La República
La mitadmasuno
15 de marzo de 2019
Juan De la Puente
Un parlamento serio no tiene
semana de representación. Es más, si es serio, no reduce la representación a
una sucesión de actos que son, en realidad, de intermediación de demandas
específicas, que ha generado los vicios del doble cobro que se denuncian
actualmente.
Con las revoluciones de honda repercusión
constitucional –inglesa, francesa y norteamericana– la representación se asocia
al interés general y a la deliberación sin restricción imperativa por parte de
los congresos que, “representando” legítimamente a la Nación, establecen los
contrapesos ante los otros poderes, controlándolos y adoptando decisiones que
hacen realidad ese interés de todos. En atención a esos principios, el artículo
43º de la Constitución vigente se refiere al “gobierno representativo”, y el artículo
93º dispone que esa representación es de la Nación, y que quienes la ostentan
no están sujetos a mandato imperativo.
El Congreso peruano ha seguido en los últimos
años un camino que ha vaciado la representación de su contenido histórico y
político, transformándolo en un encargo funcional (artículos 18º, 22º y 23º del
Reglamento del Congreso) basándose en una pragmática función de representación.
Este proceso se inicia el año 2009 y al desarrollarse ha terminado convirtiendo
al congresista en un gestor de proyectos (debilitando el papel de los gobiernos
locales y regionales), un mediador de iniciativas de gasto público (violando el
artículo 79º de la Constitución) y un portavoz de iniciativas legales que no
siempre son de interés general.
El diálogo que expuso en marzo del año pasado el
llamado “Mamani video” (“Consíguete un alcalde, y una obra de 100 millones, y sentadito,
facilito, sin mover un dedo, te ganas el 5%”), y los casos de corrupción en las
obras públicas gestionadas por parlamentarios en el norte del país, y que
cobraron cupos a los alcaldes, exponen el nivel de esta degeneración del
principio de representación.
La privatización de la representación se ha
adueñado del Congreso.

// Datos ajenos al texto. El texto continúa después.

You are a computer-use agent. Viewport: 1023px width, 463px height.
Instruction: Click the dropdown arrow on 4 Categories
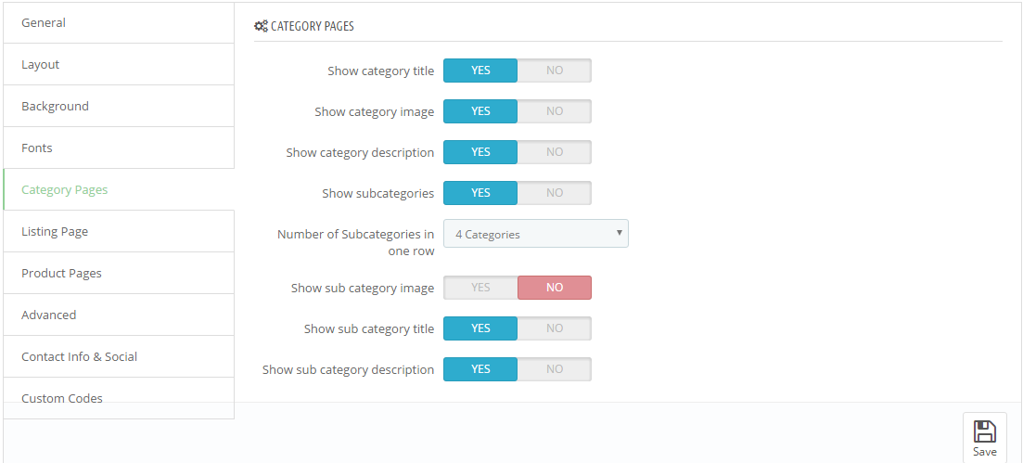click(x=620, y=233)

Supera el natural contacto que debe existir entre el
elegido y los electores, especialmente vigente cuando el primero rinde cuentas
a los segundos, e incide en otras deformaciones del trabajo parlamentario que
ahoga al trabajo legislativo, uno de cuyos efectos son las llamadas leyes
declarativas, las que se titulan “Declárese de necesidad pública la
construcción de…”.
Si usted pregunta por qué no se aprueban leyes de
fondo en el Parlamento, o por qué no se prioriza la revisión de los
códigos o reformas constitucionales, la respuesta se encuentra en gran medida
en el picadillo de leyes que resumen la privatización de la representación,
fácilmente apreciable en las agendas de las comisiones ordinarias y el Orden
del Día del Pleno del Congreso.
Debe suprimirse este procedimiento intruso de la
democracia representativa. El primero que pierde con este esquema es el mismo
congresista, que atónito aprecia cómo se le esfuma la legitimidad, al ritmo en
que transforma su despacho en una oficina de protocolo, comprando rifas,
obsequiando instrumentos de música a los colegios, apadrinando promociones, y
visitando lugares a los que probablemente no volverá.